= Work request =
For each line of the listing that holds "width", show the full line.

= Listed records =

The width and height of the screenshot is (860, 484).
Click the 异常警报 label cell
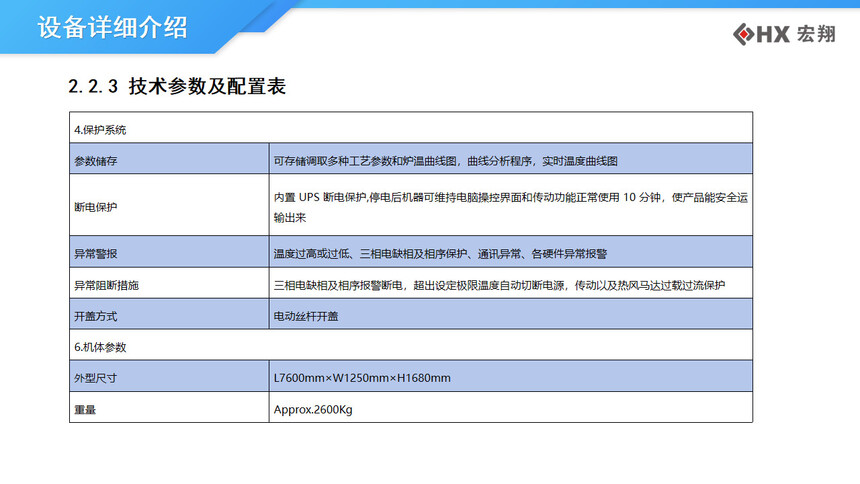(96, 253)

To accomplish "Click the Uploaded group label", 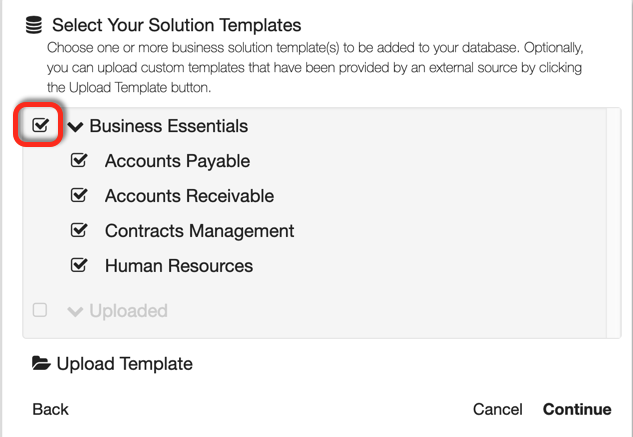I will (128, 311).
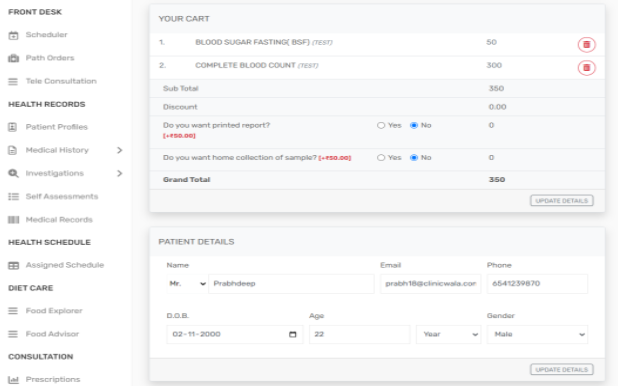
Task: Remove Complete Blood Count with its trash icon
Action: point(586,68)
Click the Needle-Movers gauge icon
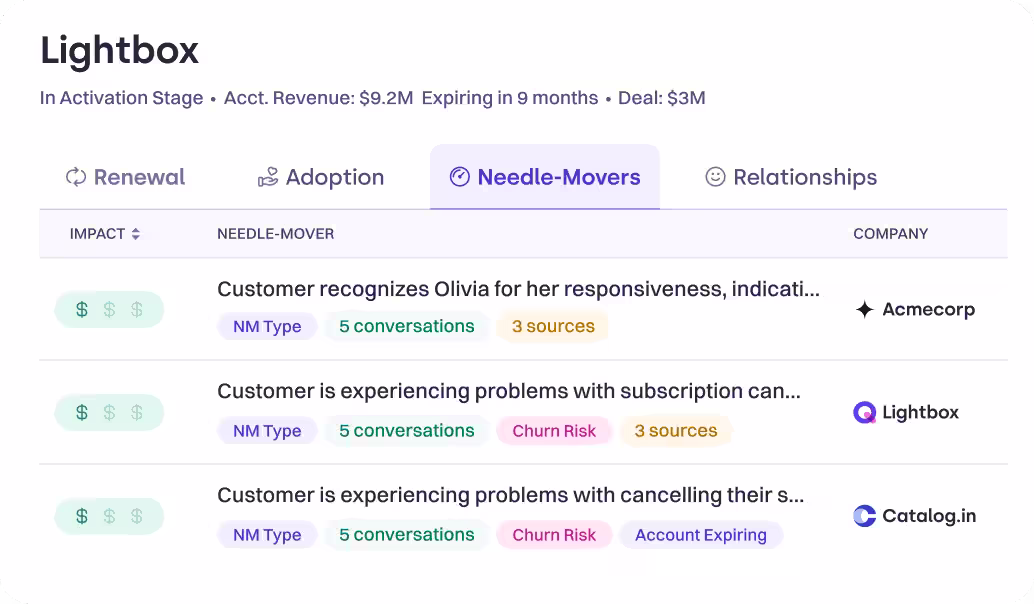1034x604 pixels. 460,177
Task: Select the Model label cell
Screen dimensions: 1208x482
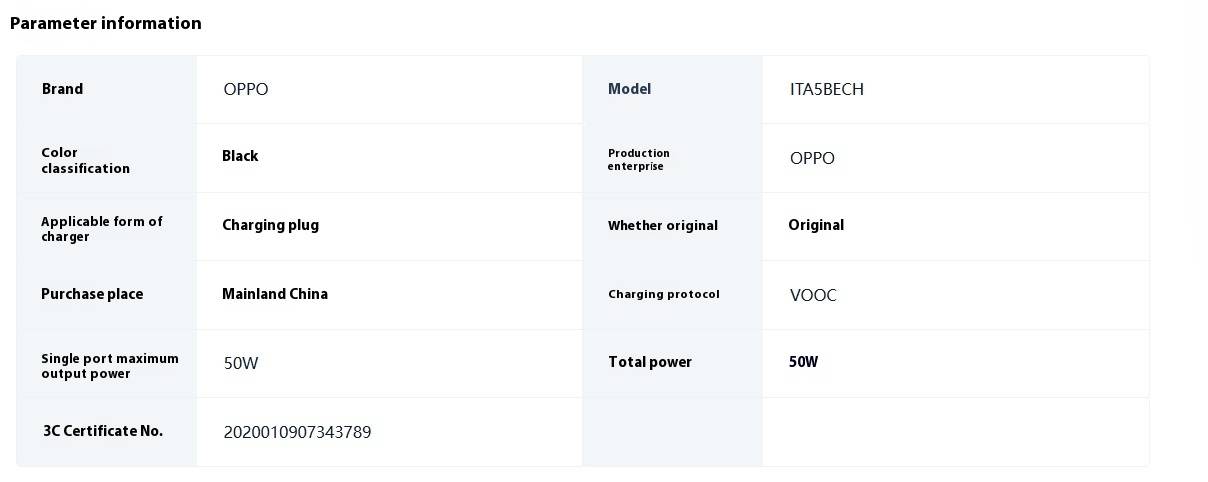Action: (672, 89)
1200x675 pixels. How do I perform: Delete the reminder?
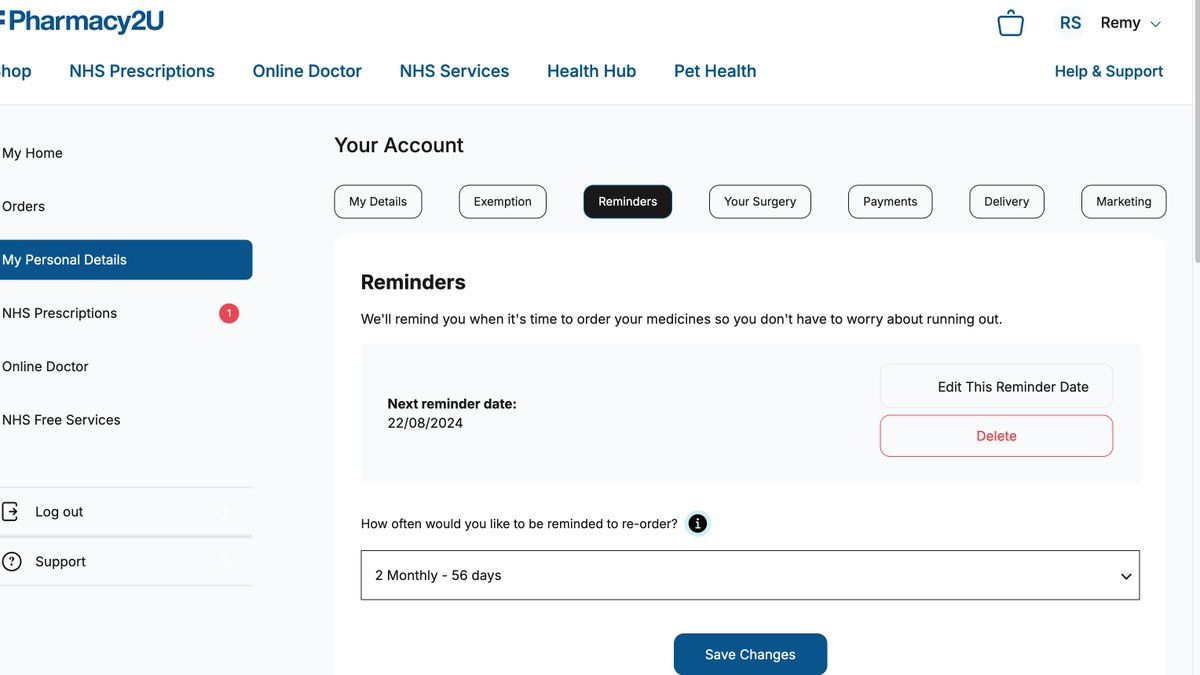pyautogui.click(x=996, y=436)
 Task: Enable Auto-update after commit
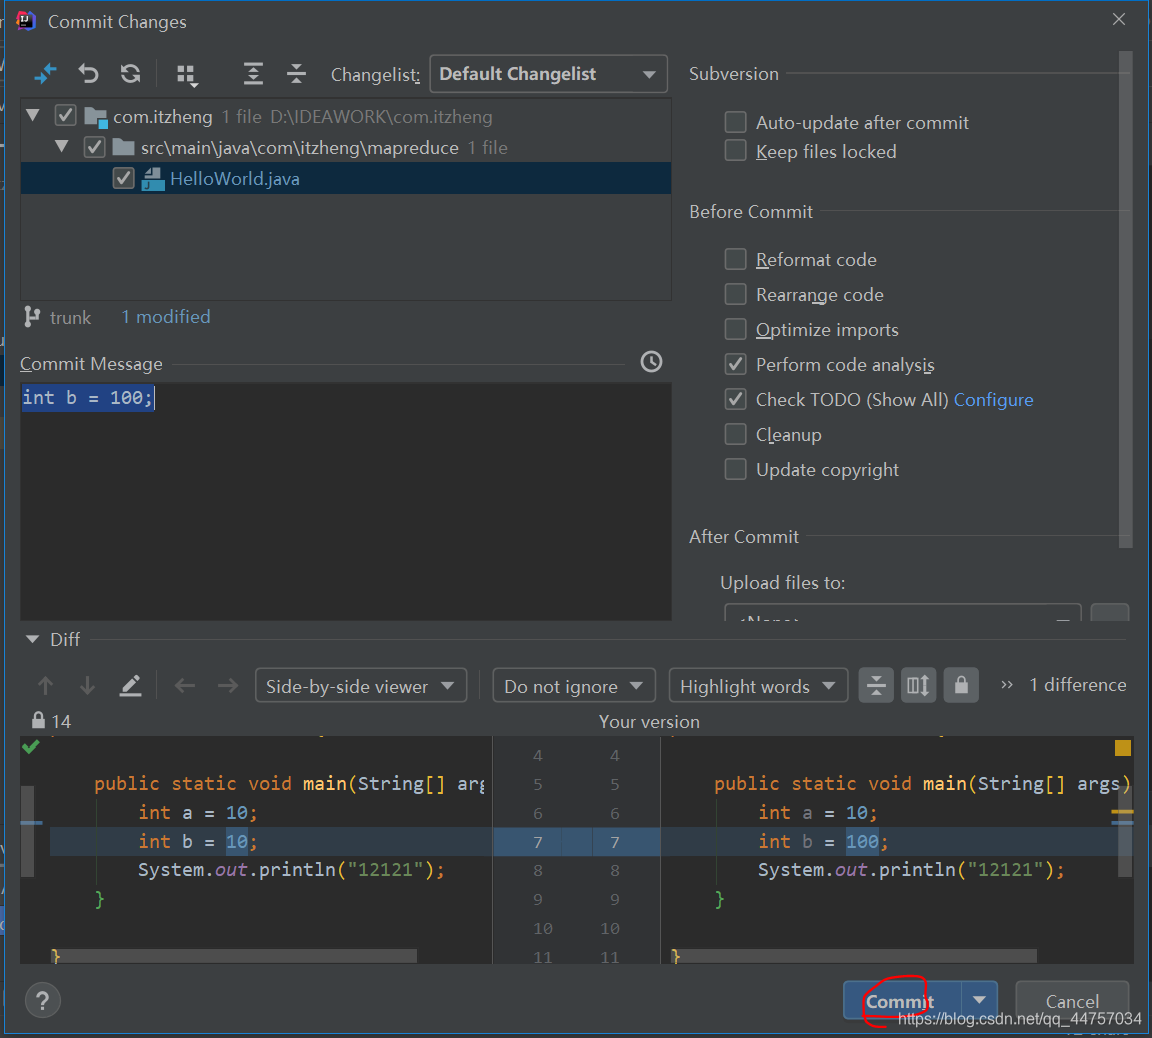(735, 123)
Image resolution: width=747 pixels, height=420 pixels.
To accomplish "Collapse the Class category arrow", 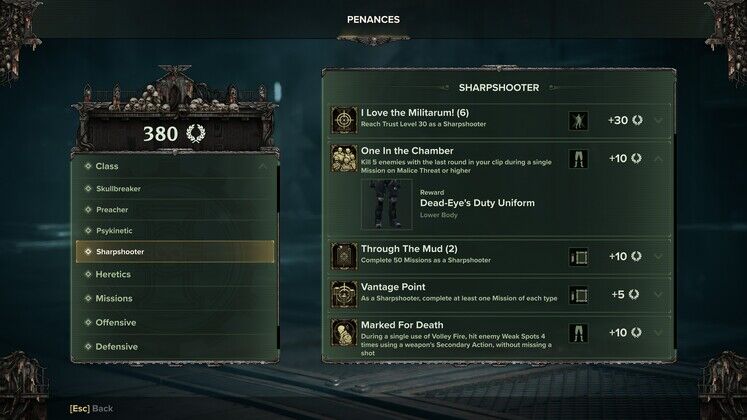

= Result of the task =
The width and height of the screenshot is (860, 484).
Image resolution: width=747 pixels, height=420 pixels.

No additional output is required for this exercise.